Ran replication task on wrong target - is a recovery even possible

Gumble · October 14, 2025, 5:35am

Hello everyone,

I made a mistake when I accidentally ran a replication task on the wrong target.

I have the following configuration:

opendataset0/subset1
opendataset0/subset2
encryptedset0/subset3

Since I wanted to decommission and expand encryptedset0, I created opendataset0/subset3, but during the replication task, I accidentally selected the wrong level.

The task then ran from encryptedset0/subset3 to opendataset0, and it ended up deleting the subsets including the snapshots.

Is there any chance to recover the subsets somehow? I’ve deactivated all scrubbing tasks, etc.

Thanks in advance for any replies.

winnielinnie · October 14, 2025, 1:09pm

How? There’s a safeguard to prevent this.

As long as this option is disabled, the replication task should have aborted.

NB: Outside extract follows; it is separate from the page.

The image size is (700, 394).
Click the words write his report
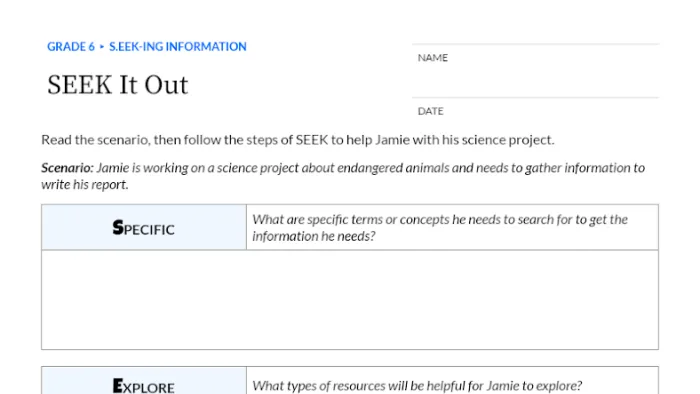(x=85, y=185)
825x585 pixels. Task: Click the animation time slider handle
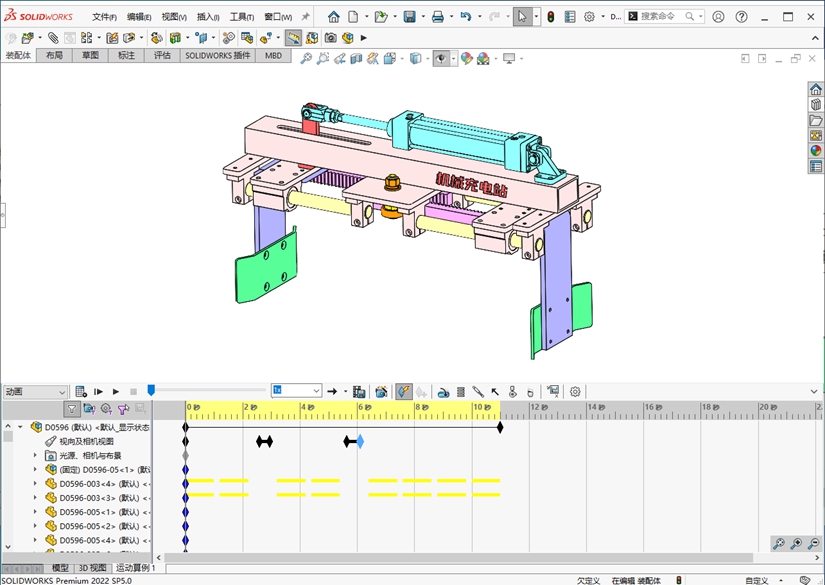click(151, 391)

Not unless you have a pool checkpoint.

Titmando · October 14, 2025, 1:35pm

My guess is that he bypassed the GUI and ran destructive CLI commands with out realizing what they could do. The GUI is there for this specific reason.

Unfortunately that data is gone, unless you had pool checkpoint’s, backups or mirrors of that data, I’m assuming you didn’t because you’re here asking if it’s recoverable.

Edit: Sentences are hard.

-T

Gumble · October 14, 2025, 1:55pm

Hi, thanks for the answer. I haven’t executed any shell commands yet; I accidentally clicked something in the target’s tree menu via the GUI. I came across this article serverastra . com/docs/Tutorials/How-to-Recover-files-from-a-stable-and-working-ZFS-pool-when-snapshots-are-unavailable and I’m inclined to try mounting the oldest txg. It was a manual replication task through the GUI.

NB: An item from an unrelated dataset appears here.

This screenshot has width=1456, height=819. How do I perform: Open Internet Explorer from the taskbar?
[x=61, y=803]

winnielinnie · October 14, 2025, 2:20pm

I don’t think that will help since it’s been 9 hours already.

Did you enable the circled option?

Gumble · October 14, 2025, 2:52pm

Actually I don’t remember clicking some checkboxes.
But it allready happened and I know I’am stupid.
The last txg from 2025-10-14 01:13 UTC.
I tried to mount it with
zpool import -N -o readonly=on -f -R /mnt/ro -F -T 12287190 int-hdd-z1
but the system only freezes and dmesg is spammed with middleware timeouts.
I think I have to face the fact, that my data is lost.

Johnny_Fartpants · October 14, 2025, 2:52pm

I think regardless of the replicate from scratch check box if you point it at a parent dataset on the receive end it will blow away the children.

It’s a very unfortunate situation and one that should ideally be much harder to do.

Johnny_Fartpants · October 14, 2025, 3:07pm

Out of interest what version of TrueNAS are you running?

winnielinnie · October 14, 2025, 3:07pm

It absolutely should not. If this is how the TrueNAS GUI/middleware behaves, then I would consider it a dangerous bug.

This is what happens in the command-line if you try to do it without the destructive -F flag:

cannot receive new filesystem stream: destination 'testpool/destinationfs' exists
must specify -F to overwrite it

I cannot proceed unless I override it with -F. The destination dataset and its 3 children are untouched when I tried to do this:

zfs send -R oldpool/sourcefs@migrate | zfs recv testpool/destinationfs

This is a safeguard to prevent people from accidentally destroying data on the destination.

Does TrueNAS always invoke -F for every replication process?

Johnny_Fartpants · October 14, 2025, 3:09pm

I know I’ve done this before luckily in testing just not sure if the behaviour has changed during versions. I would most likely have done this on CORE. Just testing on CE now.

Johnny_Fartpants · October 14, 2025, 3:20pm

Yep, as you say unless I select ‘Replication from scratch’ it won’t let me.

Be interesting to hear what version @Gumble is running.

Even more interesting is that even if I select ‘Replication from scratch’ it still preserves my child dataset on the receive system assuming you are sending recursively a layer above and not specifically going from one dataset to another.

Worth noting Im doing this with a specific replication user and not root/admin using PULL rep. Other variations may vary.

winnielinnie · October 14, 2025, 3:35pm

Why -R /mnt/ro? Why not just -R /mnt?

Gumble · October 14, 2025, 5:14pm

I’am using Scale 25.04.2.4.
The ro was just a reminder for mysel as readonly - the folder exists.
I did the replication as admin.